What are your tools for organization for your family research?
I have been talking to a lot of my genealogy friends in the United States about what software that they use for keeping all of their family tree information in one place. I now know that I need to be a lot more specific about what I need, so I am going to list off a few things here and hope that it makes some sense before I go to bed. Tomorrow is my last day here at home before I go on a long trip and I am both looking forward and not looking forward to leaving.
Back to the software.
A lot of people referred me to the software known as GRAMPS. I hated it.

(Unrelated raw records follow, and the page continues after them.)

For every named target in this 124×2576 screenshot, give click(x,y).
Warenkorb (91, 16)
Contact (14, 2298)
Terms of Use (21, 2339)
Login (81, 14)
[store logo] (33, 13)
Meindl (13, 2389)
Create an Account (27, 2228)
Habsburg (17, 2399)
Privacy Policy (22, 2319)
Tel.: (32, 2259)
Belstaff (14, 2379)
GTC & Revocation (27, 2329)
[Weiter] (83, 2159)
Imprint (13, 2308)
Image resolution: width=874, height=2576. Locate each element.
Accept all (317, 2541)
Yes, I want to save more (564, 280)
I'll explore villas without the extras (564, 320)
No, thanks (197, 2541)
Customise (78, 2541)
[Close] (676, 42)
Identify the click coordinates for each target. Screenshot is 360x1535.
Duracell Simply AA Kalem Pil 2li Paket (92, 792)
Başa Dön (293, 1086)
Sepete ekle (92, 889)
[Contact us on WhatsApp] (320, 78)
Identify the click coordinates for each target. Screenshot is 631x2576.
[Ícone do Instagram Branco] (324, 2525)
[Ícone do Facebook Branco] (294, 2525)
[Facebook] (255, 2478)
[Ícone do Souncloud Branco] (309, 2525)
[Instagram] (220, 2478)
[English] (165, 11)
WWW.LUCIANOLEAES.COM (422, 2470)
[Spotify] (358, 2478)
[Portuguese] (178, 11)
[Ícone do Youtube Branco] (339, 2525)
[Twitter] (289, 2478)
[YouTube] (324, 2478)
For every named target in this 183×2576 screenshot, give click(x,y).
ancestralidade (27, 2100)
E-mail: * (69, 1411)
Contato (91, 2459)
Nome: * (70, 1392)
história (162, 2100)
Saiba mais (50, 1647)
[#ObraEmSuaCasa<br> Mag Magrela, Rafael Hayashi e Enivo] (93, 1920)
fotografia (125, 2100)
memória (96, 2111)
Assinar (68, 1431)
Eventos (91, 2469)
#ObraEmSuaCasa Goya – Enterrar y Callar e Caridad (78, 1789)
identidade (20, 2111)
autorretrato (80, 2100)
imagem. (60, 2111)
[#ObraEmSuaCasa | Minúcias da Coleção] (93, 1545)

No matter what, it was always running in the background, sucking down my limited resources like an old gas guzzler car. The software was very counter intuitive, it took me forever to create myself in there, and then I am still not sure if I entered my mother correctly. Yes, I get that it is open source, feature packed and free. I get that it is wonderful for all of the people out there that made it work. I am not one of them, so please leave me alone. GRAMPS sucked hard on my machine and caused me to force restart twice, as well as go through some intense cursing at it. Apparently, if you can get it to work, it is awesome. I could not, so, there you go.
I need software that is drag and drop, WYSIWYG, easy and simple to use. I don't want to read chapters and chapters of books to be able to figure out how to add a person. With this software, I felt stupid and I don't like feeling that way. I used CCleaner to make sure that the uninstall was a good one. Additionally, CCleaner has a free version and a more feature rich version. Google it to see what that is all about. Pretty cool.
Since I am going to be out of town for a week, I will be looking at several different pieces of software and reviewing them here. It looks like the next two that I have slated are RootsMagic and Ancestris. I have read a lot good and bad about RootsMagic, but I have read nothing about Ancestris until I found it online, and people seem to like it a lot. As soon as I have completed my review, I will write my findings here.
I will also be going through my records to note the other software that I uninstalled because it kept running in the background. To say that I was unhappy is an understatement.
I created a rookie mistake yesterday and today, and I should have known better. I am going to blog about it to share it with you so that you don't make the same mistake.
I began adding a lot of information to some online family tree websites. A friend called me and I took the call. I began chatting with this friend when was adding the information, and I kept on performing the editing. That was my first mistake.
Finally I realized that I was distracted.
I set the laptop down and had the conversation with the friend. We talked for over an hour. I lost track of where I was in my tree and lost my momentum. That was mistake number two.
I then tried to pick up where I left off without backtracking. Mistake number three.
I went to bed last night, not knowing that I had created this terrible mistake of adding people to the wrong family line. Went back to adding names in the wrong place. Realized it after I was several hours into the mistake. Called the company where I made the mistake at. They are unable to help, understandably. I will have to hand enter all of the information again but attach it to the correct person.
The frustrating part of all of this is that I know better. I have been doing this for many years, and apparently, I got lazy and cocky.
I am now going to be adding everything to one place, creating a GEDCOM and going forward from there, which is what I should have done anyway. Lesson learned. Family research deserves your full attention.